Mérida's early monumental work was related to Mexican muralism, one reason he relocated to Mexico at the end of the Mexican Revolution. There he joined a group called the Renacimiento Mexicano (Mexican Renaissance) and then worked with Diego Rivera as an assistant at the Bolivar Amphitheater (San Ildefonso College) along with Jean Charlot, Amado de la Cueva, and Xavier Guerrero. He also painted Caperucita roja y los cuatro elementos at the children's library of the Secretariat of Public Education in the 1920s.

In the late 1940s, he worked on murals again, at the Secretaria de Rucursos Hidraulicos and the children's area of the Miguel Alemán housing complex with Mario Pani. This prompted an interest in a concept called "plastic integration" combining art and architecture. In 1950 he returned to Europe, studying Venetian mosaic techniques in Italy. His next major project with Pani was for the Benito Juárez housing project covering 4,000m2. The concept of this project was to have the works clearly visible to cars passing by the buildings. However, this work was destroyed along with most of the housing complex in the 1985 Mexico City earthquake. A monument to the Juarez project was created by a student of Mérida, Alfonso Soto Soria, at the Fuentes Brotantes housing complex in the south of Mexico City using the plans of the original work. Other projects of this type included the glass mosaic murals at the Reaseguros Alianza Building in Mexico City (1953), the artwork at the Torre Banobras in the center of Tlatelolco, the Cine Mácar and the Museo Nacional de Antropología (1964). In Guatemala, he also created murals and other monumental works including the Palacio Municipal of Guatemala City (La mestiza de Guatemala,), the Chancellery of Guatemala (Glorificación de Quetzal, 1955), the Instituto Guatemalteco de Seguridad Social, at the Crédito Hipotectario Nacional and at the Bank of Guatemala (1956).

In addition to canvas and murals, Mérida also worked in education. In 1932, he founded the dance school of the Secretariat of Public Education with Carlos Orozco Romero and invited the participation of other artists such as Agustín Lazo, Leopoldo Méndez, Silvestre Revueltas and Blas Galindo. He ran the school for three years working with dancers such as Gloria and Nellie Campobello, Graciela Arriaga, Anna Sololow, Waldeen, Gloria Contreras, Evelia Beristain, Rosa Rayna and his own daughter Ana Mérida. For Mérida dance was a way to express what painting and music could not. His daughter Ana studied at the school and became a noted Mexican choreographer. This interest in dance led him to design stage set and costumes for twenty two works from 1940 to 1979. He was particularly interested in indigenous dance, documenting 162 of them, some completely pre-Hispanic. In addition, in 1942 he was invited to teach fresco painting at the North Texas State Teacher's College in Denton, today the University of North Texas.

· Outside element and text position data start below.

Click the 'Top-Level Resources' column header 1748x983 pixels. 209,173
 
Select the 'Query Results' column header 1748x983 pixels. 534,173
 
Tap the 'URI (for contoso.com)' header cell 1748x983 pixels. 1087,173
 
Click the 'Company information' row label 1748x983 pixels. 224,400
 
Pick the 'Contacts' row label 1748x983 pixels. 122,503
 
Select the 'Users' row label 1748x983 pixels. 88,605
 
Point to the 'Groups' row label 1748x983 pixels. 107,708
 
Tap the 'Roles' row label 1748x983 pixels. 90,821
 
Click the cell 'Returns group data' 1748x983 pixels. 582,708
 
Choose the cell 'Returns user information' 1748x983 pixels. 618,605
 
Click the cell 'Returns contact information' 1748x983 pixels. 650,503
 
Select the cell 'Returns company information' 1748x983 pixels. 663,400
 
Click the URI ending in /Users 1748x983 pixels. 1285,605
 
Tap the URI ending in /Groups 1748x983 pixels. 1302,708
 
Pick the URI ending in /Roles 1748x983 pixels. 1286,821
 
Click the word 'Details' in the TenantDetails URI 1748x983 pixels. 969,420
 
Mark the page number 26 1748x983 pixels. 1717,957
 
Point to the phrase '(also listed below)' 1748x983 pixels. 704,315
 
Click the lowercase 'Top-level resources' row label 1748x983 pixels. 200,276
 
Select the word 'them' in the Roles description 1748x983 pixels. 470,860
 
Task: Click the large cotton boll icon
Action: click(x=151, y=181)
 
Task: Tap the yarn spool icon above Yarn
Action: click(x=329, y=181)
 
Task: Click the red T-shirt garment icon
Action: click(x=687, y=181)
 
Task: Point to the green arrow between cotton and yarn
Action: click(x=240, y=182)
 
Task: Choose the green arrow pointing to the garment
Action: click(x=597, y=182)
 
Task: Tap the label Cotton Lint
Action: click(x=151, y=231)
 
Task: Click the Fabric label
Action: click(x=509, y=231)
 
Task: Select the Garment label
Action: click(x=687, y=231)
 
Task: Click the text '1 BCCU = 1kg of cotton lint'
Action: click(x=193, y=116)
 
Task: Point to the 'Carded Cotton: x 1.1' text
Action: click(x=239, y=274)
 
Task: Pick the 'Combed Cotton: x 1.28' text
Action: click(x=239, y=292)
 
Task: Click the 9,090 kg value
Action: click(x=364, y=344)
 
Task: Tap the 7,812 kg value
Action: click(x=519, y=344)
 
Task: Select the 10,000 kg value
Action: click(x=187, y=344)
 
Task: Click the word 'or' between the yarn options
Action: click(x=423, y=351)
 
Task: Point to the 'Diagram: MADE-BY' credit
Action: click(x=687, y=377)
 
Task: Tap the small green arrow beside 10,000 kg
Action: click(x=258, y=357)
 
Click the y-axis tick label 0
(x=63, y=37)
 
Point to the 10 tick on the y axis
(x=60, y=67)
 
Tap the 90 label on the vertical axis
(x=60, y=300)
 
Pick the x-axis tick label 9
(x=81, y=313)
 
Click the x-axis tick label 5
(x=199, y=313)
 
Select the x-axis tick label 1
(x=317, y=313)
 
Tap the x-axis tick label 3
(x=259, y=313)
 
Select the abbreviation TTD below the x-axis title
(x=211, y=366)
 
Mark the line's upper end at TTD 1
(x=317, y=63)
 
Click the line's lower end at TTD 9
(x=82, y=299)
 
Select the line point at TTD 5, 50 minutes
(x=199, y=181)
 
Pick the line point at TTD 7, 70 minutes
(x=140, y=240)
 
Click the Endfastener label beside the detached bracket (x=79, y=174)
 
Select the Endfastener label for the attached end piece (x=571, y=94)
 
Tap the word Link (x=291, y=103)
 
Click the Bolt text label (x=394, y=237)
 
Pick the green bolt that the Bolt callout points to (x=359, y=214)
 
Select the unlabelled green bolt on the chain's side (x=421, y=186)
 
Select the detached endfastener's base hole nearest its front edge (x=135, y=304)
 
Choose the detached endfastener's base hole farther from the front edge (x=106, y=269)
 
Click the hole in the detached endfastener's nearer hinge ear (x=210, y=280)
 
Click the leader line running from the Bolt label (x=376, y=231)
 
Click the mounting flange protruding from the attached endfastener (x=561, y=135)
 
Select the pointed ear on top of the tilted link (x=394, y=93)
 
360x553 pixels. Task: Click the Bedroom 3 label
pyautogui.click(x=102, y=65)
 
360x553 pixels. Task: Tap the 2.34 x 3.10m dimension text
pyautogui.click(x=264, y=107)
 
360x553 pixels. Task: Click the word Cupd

In 1957 Mérida won the acquisition prize at the IV Bienal de São Paulo, Brazil. His first major recognition was in 1958, when he received the Order of the Quetzal from the Guatemalan government. This was following by the naming of an annual arts prize of the Instituto de Bellas Artes of Guatemala after him, and the Orden al Mérito Cultural y Artistico also from Guatemala. His first retrospective was in 1966, organized by the Bank of Guatemala. He participated in the III Bienal de Grabado Latinoamericano in San Juan, Puerto Rico in 1974 and the Panorama Artístico de la Gráficia at the Palacio de Bellas Artes in 1979. In 1980 he received the Orden del Águila Azteca the highest honor Mexico gives to foreigners. The Palacio de Bellas Artes held important retrospectives in 1981 and again in 1992. Since his death, there have been other events to honor his work including a retrospective at the Museo Metropolitano in Monterrey (2000), a retrospective at the Instituto de Artes Gráficas de Oaxaca (2008), another at the Museo Modelo de Ciencia e Industria (2010), and the Ana Lucia Gómez Gallery in Guatemala City held an homage to the artist (2011).

Mérida's work can be found in major public and private collections around the world.